TEXT SEGMENT
Anyway, heise is fun, right?
M' U R U' r' // EO preserving block making block
U R U' R' U2 R U R U2 L D2 L' U2 L D2 L' R2 // AB3c but it cancels into its own 3 cycle

My best LSLL yet I think

Next: R U2 R' U2 F' U2 F U R U' R' U' F' U F U2 R U R' U F' U F R U2 R' U' F' U' F R U2 R'


----------



## tsmosher (Jun 2, 2022)

IsThatA4x4 said:


> What do you mean Swagrid? It's obviously a pseudo-LSLL scramble transformed by a x2 B' F' U' F R2 D' U L' U L R' U R U2 L' U' L2 U L' D' L' U' L D. Can't believe you didn't know better...
> 
> Anyway, heise is fun, right?
> M' U R U' r' // EO preserving block making block
> ...



U' R2 U2 R' U' R U' // LS (7)
R' U' r' F R' F' r // CLL (7/14)
U M' U2 M U M' U M U' M' U M // ELL (12/26)

NEXT: R B2 L D2 R' U2 F2 R D2 R2 F2 D' F D F L' R U


----------



## Cubing Forever (Jun 3, 2022)

WRITTEN PROBLEM
Decide whether each statement agrees with the cubing thread: (a) In tsmosher's solution, the ELL step takes 12 moves. (b) In tsmosher's solution, the LS step takes 9 moves. (c) The post by tsmosher is dated Jun 3, 2022. For each, answer yes or no and quote the words of the cubing thread that decide it.

(Element and text location data)
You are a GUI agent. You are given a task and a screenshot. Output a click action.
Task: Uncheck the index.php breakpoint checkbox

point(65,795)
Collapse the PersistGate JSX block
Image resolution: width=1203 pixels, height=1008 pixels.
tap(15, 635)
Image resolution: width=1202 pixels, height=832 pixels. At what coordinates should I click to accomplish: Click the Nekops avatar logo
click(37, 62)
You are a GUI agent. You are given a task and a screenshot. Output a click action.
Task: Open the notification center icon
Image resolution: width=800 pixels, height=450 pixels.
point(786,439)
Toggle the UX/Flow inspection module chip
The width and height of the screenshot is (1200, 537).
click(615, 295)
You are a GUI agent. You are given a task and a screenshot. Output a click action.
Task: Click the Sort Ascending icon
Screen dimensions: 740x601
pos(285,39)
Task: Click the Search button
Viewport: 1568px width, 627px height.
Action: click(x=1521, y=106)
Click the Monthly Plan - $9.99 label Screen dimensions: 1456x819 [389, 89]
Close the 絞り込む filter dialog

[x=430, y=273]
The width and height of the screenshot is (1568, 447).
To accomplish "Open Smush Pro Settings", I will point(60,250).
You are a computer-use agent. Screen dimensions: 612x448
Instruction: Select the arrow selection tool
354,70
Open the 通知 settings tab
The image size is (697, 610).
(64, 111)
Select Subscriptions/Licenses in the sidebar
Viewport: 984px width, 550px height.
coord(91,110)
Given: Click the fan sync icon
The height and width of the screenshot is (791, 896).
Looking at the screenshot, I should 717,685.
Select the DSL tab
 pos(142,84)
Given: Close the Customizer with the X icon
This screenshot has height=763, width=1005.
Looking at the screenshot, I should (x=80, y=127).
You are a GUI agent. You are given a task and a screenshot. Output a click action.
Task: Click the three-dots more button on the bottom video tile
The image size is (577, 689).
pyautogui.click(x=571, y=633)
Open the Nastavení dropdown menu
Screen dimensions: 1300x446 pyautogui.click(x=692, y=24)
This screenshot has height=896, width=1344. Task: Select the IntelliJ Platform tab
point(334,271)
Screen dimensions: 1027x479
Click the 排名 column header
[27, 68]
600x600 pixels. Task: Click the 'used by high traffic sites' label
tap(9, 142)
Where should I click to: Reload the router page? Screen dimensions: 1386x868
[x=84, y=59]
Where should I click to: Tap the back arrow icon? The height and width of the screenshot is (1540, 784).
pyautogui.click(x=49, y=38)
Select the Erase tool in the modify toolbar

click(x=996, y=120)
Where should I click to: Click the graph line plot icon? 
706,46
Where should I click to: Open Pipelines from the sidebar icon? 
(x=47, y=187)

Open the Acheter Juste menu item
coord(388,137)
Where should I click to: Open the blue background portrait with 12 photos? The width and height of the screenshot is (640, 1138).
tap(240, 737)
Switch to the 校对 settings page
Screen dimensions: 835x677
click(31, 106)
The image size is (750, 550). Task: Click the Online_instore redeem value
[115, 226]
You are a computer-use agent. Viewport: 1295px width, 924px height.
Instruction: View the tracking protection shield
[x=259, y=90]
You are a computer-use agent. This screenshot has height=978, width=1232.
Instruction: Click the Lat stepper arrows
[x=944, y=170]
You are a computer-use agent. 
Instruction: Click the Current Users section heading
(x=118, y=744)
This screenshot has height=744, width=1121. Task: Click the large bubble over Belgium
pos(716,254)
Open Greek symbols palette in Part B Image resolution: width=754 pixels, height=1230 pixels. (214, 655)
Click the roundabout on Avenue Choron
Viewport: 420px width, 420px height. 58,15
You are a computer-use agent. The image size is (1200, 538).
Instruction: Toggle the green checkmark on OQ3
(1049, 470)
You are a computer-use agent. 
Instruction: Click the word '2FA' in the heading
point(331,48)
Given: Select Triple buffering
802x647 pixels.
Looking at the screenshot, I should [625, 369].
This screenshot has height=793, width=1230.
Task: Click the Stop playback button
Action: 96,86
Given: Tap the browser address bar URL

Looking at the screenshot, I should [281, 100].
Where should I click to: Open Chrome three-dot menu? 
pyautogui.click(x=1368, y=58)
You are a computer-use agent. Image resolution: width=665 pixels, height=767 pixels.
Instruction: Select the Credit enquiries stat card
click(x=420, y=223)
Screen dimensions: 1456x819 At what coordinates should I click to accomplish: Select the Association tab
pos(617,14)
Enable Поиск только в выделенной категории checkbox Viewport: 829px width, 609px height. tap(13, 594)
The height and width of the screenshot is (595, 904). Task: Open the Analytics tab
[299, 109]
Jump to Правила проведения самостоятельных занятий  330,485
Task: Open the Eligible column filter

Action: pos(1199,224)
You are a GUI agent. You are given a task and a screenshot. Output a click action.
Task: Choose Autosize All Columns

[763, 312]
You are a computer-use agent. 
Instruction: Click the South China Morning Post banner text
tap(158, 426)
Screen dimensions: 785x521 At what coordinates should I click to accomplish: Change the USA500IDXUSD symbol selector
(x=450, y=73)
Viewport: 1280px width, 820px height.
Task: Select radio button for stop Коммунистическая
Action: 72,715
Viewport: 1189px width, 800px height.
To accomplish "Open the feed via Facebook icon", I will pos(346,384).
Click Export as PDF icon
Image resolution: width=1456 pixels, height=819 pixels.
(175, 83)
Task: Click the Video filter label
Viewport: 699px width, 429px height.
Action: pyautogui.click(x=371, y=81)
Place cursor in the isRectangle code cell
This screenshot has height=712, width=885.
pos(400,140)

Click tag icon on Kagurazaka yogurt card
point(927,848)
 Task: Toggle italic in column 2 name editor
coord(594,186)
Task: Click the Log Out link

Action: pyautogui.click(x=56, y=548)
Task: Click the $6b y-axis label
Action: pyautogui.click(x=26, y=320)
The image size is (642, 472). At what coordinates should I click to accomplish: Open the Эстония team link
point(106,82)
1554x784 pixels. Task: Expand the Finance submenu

TASK RESPONSE
(a) Yes: "U M' U2 M U M' U M U' M' U M // ELL (12/26)"
(b) No: "U' R2 U2 R' U' R U' // LS (7)"
(c) No: "## tsmosher (Jun 2, 2022)"